Der Bundesgerichtshof stellt dem Europäischen Gerichtshof (EuGH) in seinem Vorlagebeschluss richtungsweisende Fragen zu grenzüberschreitenden Gesellschafterdarlehen. Die Entscheidung des EuGH kann weitreichende Konsequenzen für das deutsche (Gesellschafterdarlehens- und) Insolvenzanfechtungsrecht haben. Steht das deutsche Gesellschafterdarlehensrecht in seiner derzeitigen Form gar vor dem Aus?

Sachverhalt

Dem Aussetzungs- und Vorlagebeschluss des Bundesgerichtshofs vom 16. Januar 2025 (Az.: IX ZR 229/23) lag – stark verkürzt – folgender Sachverhalt zugrunde: Die Klägerin, eine nach österreichischem Recht errichtete Gesellschaft mit beschränkter Haftung (GmbH) mit Sitz in Österreich gewährte der späteren Insolvenzschuldnerin im Jahr 2015 durch zwei Darlehensverträge ein Darlehen über EUR 3 Mio. und ein weiteres Darlehen über EUR 2 Mio. Die Darlehensverträge wurden dem österreichischen Recht unterstellt und durch abgetretene Forderungen besichert.

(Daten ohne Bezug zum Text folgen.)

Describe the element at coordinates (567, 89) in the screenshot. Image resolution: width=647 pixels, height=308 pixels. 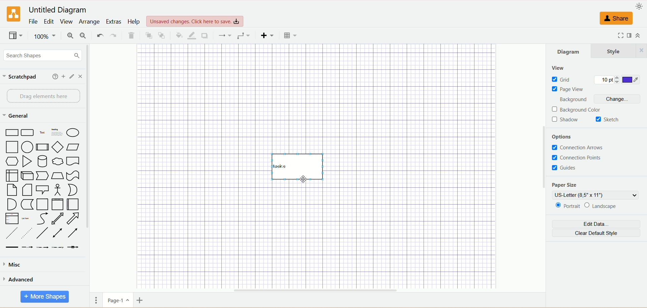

Bei der Insolvenzschuldnerin handelt es sich um eine deutsche GmbH mit Sitz in Deutschland und Schwestergesellschaft der Klägerin. Die Hauptgesellschafterin der Klägerin hielt 78% von deren Geschäftsanteilen und 33% der Geschäftsanteile der Insolvenzschuldnerin. Die Insolvenzschuldnerin stellte am 15. Juli 2016 einen Insolvenzantrag. Im letzten Jahr vor der Insolvenzantragstellung leistete die Insolvenzschuldnerin an die Klägerin verschiedene Tilgungs- und Zinszahlungen auf die gewährten Darlehen.

Die Klägerin meldete ihre – unter Anrechnung der geleisteten Tilgungs- und Zinszahlungen – noch offenen Rückzahlungsansprüche aus den beiden Darlehen bei dem beklagten Insolvenzverwalter zur Insolvenztabelle an. Der Beklagte bestritt die Forderungen in voller Höhe. Die Klägerin begehrt im Wege der Feststellungsklage die Feststellung ihrer Forderungen aus den Darlehensverträgen zur Insolvenztabelle sowie die Anerkennung eines Absonderungsrechts an den ihr zur Sicherheit abgetretenen Forderungen. Der Beklagte macht widerklagend einen Rückgewähranspruch zugunsten der Insolvenzmasse geltend, da die von der Insolvenzschuldnerin an die Klägerin geleisteten Tilgungs- und Zinszahlungen der Insolvenzanfechtung unterliegen sollen.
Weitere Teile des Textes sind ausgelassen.